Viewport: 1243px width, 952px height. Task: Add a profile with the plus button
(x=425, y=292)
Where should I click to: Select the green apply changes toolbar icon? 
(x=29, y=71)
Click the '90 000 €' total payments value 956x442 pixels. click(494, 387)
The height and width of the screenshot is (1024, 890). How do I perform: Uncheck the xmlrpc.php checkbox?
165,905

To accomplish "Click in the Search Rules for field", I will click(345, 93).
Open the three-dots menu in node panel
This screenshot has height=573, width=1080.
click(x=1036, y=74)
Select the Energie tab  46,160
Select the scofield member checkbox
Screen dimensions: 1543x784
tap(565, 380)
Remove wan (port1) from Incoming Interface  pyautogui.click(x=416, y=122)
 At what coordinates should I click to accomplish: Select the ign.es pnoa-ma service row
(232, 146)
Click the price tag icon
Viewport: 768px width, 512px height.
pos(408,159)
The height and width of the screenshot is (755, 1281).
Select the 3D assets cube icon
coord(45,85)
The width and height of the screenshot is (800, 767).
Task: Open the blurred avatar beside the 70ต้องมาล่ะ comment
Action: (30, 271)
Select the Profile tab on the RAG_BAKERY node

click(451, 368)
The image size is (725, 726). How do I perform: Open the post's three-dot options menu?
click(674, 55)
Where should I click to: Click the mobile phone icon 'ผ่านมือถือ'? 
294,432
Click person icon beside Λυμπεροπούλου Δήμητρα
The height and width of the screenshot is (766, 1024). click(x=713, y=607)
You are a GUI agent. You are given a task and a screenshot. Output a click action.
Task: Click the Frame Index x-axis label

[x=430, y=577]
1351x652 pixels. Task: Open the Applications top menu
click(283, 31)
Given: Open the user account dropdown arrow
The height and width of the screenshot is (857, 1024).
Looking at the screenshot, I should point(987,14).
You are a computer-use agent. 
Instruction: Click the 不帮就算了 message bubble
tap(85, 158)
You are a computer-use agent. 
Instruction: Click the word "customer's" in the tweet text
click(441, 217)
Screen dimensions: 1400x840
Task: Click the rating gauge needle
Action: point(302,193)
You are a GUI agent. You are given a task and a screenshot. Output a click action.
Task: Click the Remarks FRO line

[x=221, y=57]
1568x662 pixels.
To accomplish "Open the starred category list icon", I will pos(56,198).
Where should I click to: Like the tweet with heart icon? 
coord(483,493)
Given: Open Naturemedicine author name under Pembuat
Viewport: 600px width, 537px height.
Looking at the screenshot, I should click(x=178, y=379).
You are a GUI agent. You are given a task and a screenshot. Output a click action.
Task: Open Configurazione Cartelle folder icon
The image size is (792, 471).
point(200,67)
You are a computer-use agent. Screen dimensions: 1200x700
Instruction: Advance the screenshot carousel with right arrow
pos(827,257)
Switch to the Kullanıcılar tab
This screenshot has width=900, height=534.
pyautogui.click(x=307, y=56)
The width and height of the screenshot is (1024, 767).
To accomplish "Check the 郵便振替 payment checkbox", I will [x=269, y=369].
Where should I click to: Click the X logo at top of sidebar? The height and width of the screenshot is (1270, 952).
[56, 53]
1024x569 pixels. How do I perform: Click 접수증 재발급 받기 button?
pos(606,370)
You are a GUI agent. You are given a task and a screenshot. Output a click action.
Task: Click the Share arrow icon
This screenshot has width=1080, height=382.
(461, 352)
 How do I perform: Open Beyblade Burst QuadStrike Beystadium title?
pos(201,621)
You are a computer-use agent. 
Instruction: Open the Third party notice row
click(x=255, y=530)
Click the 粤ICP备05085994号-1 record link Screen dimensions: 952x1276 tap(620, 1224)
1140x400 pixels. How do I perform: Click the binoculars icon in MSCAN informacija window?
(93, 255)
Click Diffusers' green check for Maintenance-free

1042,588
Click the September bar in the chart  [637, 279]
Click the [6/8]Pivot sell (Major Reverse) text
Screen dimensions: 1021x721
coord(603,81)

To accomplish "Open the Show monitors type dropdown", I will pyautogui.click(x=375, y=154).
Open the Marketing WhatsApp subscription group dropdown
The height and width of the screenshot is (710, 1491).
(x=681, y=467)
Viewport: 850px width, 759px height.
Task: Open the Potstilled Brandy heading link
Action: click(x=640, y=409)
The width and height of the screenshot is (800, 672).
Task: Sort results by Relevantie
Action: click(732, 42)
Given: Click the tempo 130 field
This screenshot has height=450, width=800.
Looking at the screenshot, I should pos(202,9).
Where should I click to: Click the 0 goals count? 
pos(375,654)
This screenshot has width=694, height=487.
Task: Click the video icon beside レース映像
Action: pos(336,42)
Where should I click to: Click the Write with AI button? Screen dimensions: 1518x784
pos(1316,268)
_ _ _ _ _
Extract the listing in its entirety and repeat it exactly.

• _YOUR SOLUTION_:
Viewport: 1243px width, 952px height. Task: Add a profile with the plus button
(x=425, y=292)
Where should I click to: Select the green apply changes toolbar icon? 
(x=29, y=71)
Click the '90 000 €' total payments value 956x442 pixels. click(494, 387)
The height and width of the screenshot is (1024, 890). How do I perform: Uncheck the xmlrpc.php checkbox?
165,905

To accomplish "Click in the Search Rules for field", I will click(345, 93).
Open the three-dots menu in node panel
This screenshot has height=573, width=1080.
click(x=1036, y=74)
Select the Energie tab  46,160
Select the scofield member checkbox
Screen dimensions: 1543x784
tap(565, 380)
Remove wan (port1) from Incoming Interface  pyautogui.click(x=416, y=122)
 At what coordinates should I click to accomplish: Select the ign.es pnoa-ma service row
(232, 146)
Click the price tag icon
Viewport: 768px width, 512px height.
pos(408,159)
The height and width of the screenshot is (755, 1281).
Select the 3D assets cube icon
coord(45,85)
The width and height of the screenshot is (800, 767).
Task: Open the blurred avatar beside the 70ต้องมาล่ะ comment
Action: (30, 271)
Select the Profile tab on the RAG_BAKERY node

click(451, 368)
The image size is (725, 726). How do I perform: Open the post's three-dot options menu?
click(674, 55)
Where should I click to: Click the mobile phone icon 'ผ่านมือถือ'? 
294,432
Click person icon beside Λυμπεροπούλου Δήμητρα
The height and width of the screenshot is (766, 1024). click(x=713, y=607)
You are a GUI agent. You are given a task and a screenshot. Output a click action.
Task: Click the Frame Index x-axis label

[x=430, y=577]
1351x652 pixels. Task: Open the Applications top menu
click(283, 31)
Given: Open the user account dropdown arrow
The height and width of the screenshot is (857, 1024).
Looking at the screenshot, I should point(987,14).
You are a computer-use agent. 
Instruction: Click the 不帮就算了 message bubble
tap(85, 158)
You are a computer-use agent. 
Instruction: Click the word "customer's" in the tweet text
click(441, 217)
Screen dimensions: 1400x840
Task: Click the rating gauge needle
Action: point(302,193)
You are a GUI agent. You are given a task and a screenshot. Output a click action.
Task: Click the Remarks FRO line

[x=221, y=57]
1568x662 pixels.
To accomplish "Open the starred category list icon", I will pos(56,198).
Where should I click to: Like the tweet with heart icon? 
coord(483,493)
Given: Open Naturemedicine author name under Pembuat
Viewport: 600px width, 537px height.
Looking at the screenshot, I should click(x=178, y=379).
You are a GUI agent. You are given a task and a screenshot. Output a click action.
Task: Open Configurazione Cartelle folder icon
The image size is (792, 471).
point(200,67)
You are a computer-use agent. Screen dimensions: 1200x700
Instruction: Advance the screenshot carousel with right arrow
pos(827,257)
Switch to the Kullanıcılar tab
This screenshot has width=900, height=534.
pyautogui.click(x=307, y=56)
The width and height of the screenshot is (1024, 767).
To accomplish "Check the 郵便振替 payment checkbox", I will [x=269, y=369].
Where should I click to: Click the X logo at top of sidebar? The height and width of the screenshot is (1270, 952).
[56, 53]
1024x569 pixels. How do I perform: Click 접수증 재발급 받기 button?
pos(606,370)
You are a GUI agent. You are given a task and a screenshot. Output a click action.
Task: Click the Share arrow icon
This screenshot has width=1080, height=382.
(461, 352)
 How do I perform: Open Beyblade Burst QuadStrike Beystadium title?
pos(201,621)
You are a computer-use agent. 
Instruction: Open the Third party notice row
click(x=255, y=530)
Click the 粤ICP备05085994号-1 record link Screen dimensions: 952x1276 tap(620, 1224)
1140x400 pixels. How do I perform: Click the binoculars icon in MSCAN informacija window?
(93, 255)
Click Diffusers' green check for Maintenance-free

1042,588
Click the September bar in the chart  [637, 279]
Click the [6/8]Pivot sell (Major Reverse) text
Screen dimensions: 1021x721
coord(603,81)

To accomplish "Open the Show monitors type dropdown", I will pyautogui.click(x=375, y=154).
Open the Marketing WhatsApp subscription group dropdown
The height and width of the screenshot is (710, 1491).
(x=681, y=467)
Viewport: 850px width, 759px height.
Task: Open the Potstilled Brandy heading link
Action: click(x=640, y=409)
The width and height of the screenshot is (800, 672).
Task: Sort results by Relevantie
Action: click(732, 42)
Given: Click the tempo 130 field
This screenshot has height=450, width=800.
Looking at the screenshot, I should pos(202,9).
Where should I click to: Click the 0 goals count? 
pos(375,654)
This screenshot has width=694, height=487.
Task: Click the video icon beside レース映像
Action: pos(336,42)
Where should I click to: Click the Write with AI button? Screen dimensions: 1518x784
pos(1316,268)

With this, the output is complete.